*** Opening Text ***

Death makes me aware of the necessity of gaining experience of the nature of mind and of presence1 while in my physical form, in order to retain this awareness through the process of dying, death, and rebirth. I can begin to practise by learning to remain aware during the dissolution of waking consciousness into sleep consciousness. If I know how to retain awareness through the process of falling asleep, dreaming and waking, then I stand a real chance of retaining a degree of awareness through the more profound transition of falling into death, experiencing the dream-like state of the bardos between rebirths, and waking into a new physical being.
To be aware through the process of death and dying means that I maintain awareness of the empty thread of my continuity. The endless stream of present moments is the nature of our beginningless enlightenment. I retain memories – but do not manipulate them to filter present experience. I retain awareness of the love I feel for others – but do not convert it into a reference point to establish existence. Presence is an unending stream of moments of potential love and appreciation. Existing in the present moment, I can truly know myself. Knowing myself in this way—without the limitation of viewing my being as a singular isolated entity—I can know others in a new way. I can experience relationships with other beings at the levels of emptiness, energy, and form. I can recognise the intrinsic, beginningless nature-of-being of others and of myself.
I can appreciate the multifarious manifestations that arise, without losing the knowledge of their intrinsic, beginningless empty nature. We can know and recognise one another in a totally expansive manner that need never be lost.

*** Closing Text ***

= Explore the material =
**1)** Summarize the passage on death and awareness in two sentences.
**2)** Carry on the passage on death and awareness from its final sentence.
The listing that comes after this passage has no connection to it.

*** Opening Data for analysis ***

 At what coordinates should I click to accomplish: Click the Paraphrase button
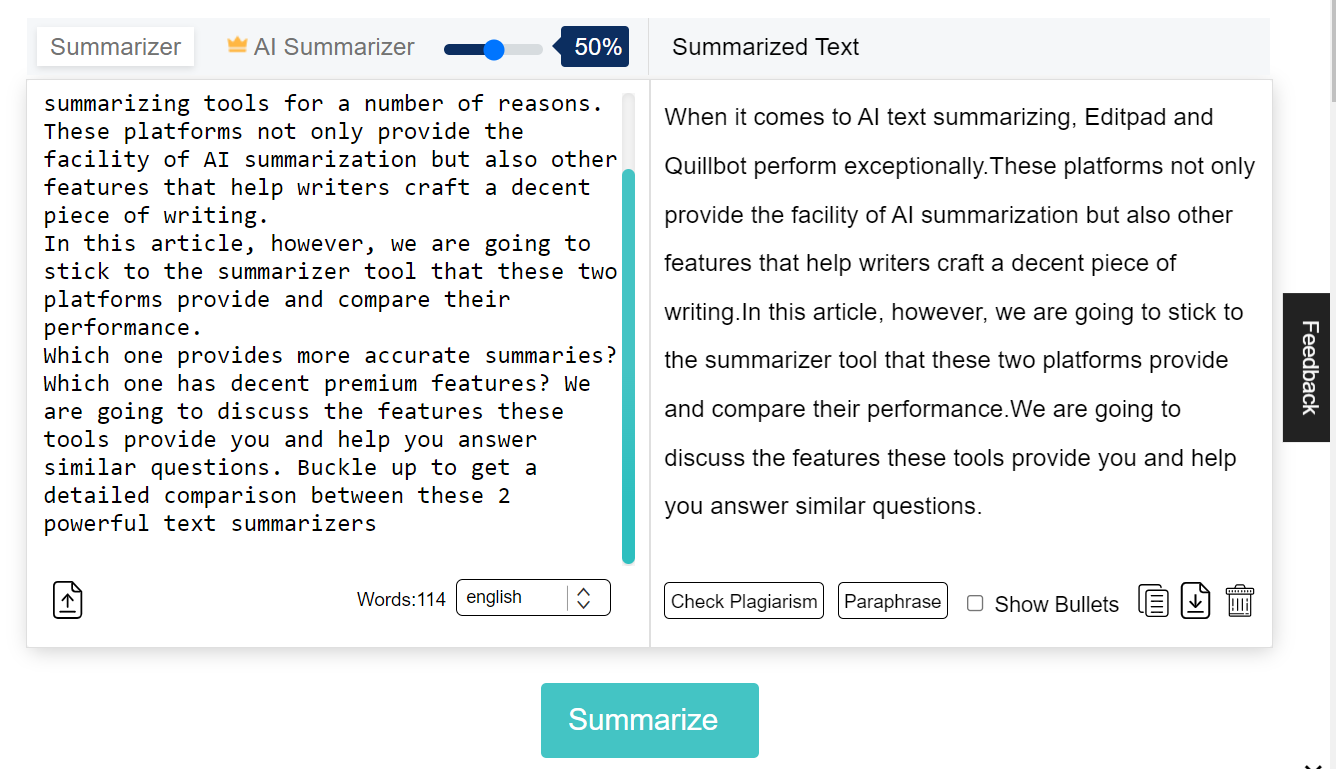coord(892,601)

*** Closing Data for analysis ***
*** Opening Data for analysis ***

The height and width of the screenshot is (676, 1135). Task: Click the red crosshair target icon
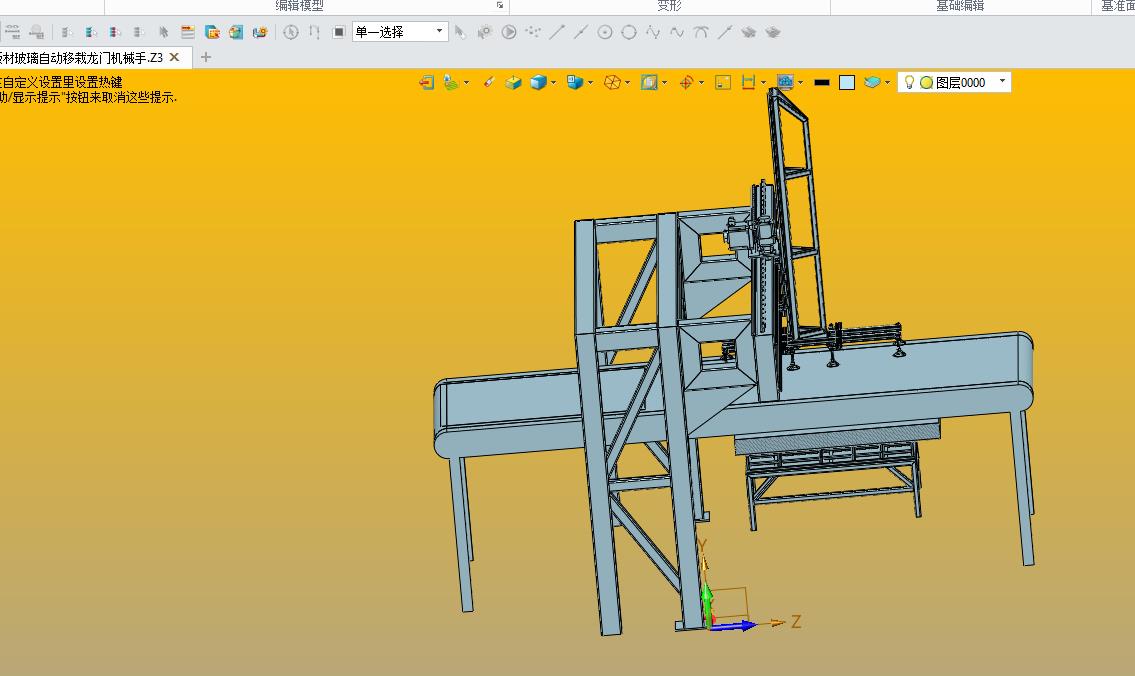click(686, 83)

*** Closing Data for analysis ***

= Responses in order =
**1)** Death shows the need to gain experience of the nature of mind and of presence while in physical form, so that awareness can be retained through dying, death, and rebirth, and one can begin by staying aware through falling asleep, dreaming, and waking. Being aware in this way means keeping memories and love without using them to filter experience or to establish existence, so that one can know oneself and others beyond a singular isolated entity and recognize the beginningless nature of both.

**2)**
Impermanence and death are not two separate concepts. All form is impermanent. All form will die. All form—from the chocolate bar you just bought, to the idea in your head, the sensation of wind on your skin, the Statue of Liberty, the Himalayas, and the cells of your body—they will all die. Reality is a continuing flux of emptiness and form, of arising and dissolving, of being born and dying. Death and impermanence encompass ending, cessation, loss, change, evolution, discontinuity, severance, consummation, termination, separation, rupture, completion, arrival, culmination, and achievement. Rebirth encompasses beginning, starting, change, evolution, inception, kindling, birth, debut, conception, inspiration, invention, initiation, embarkation, origination, and precipitation.
Impermanence and death are the joy of being. Impermanence and death are the continuity of existence. How wonderful. How wonderful that every moment is an opportunity for something new to arise. How wonderful that the selfish moment in which I just indulged can die, and that a new moment of generosity can arise. How terrible—not to mention fundamentally impossible—it would be if there were only permanence and eternity. How terrible to be trapped in a particular mind-moment forever. What endless suffering that would be. How wonderful that a moment of appreciation cannot wither and lose its sparkle by becoming fixed and permanent.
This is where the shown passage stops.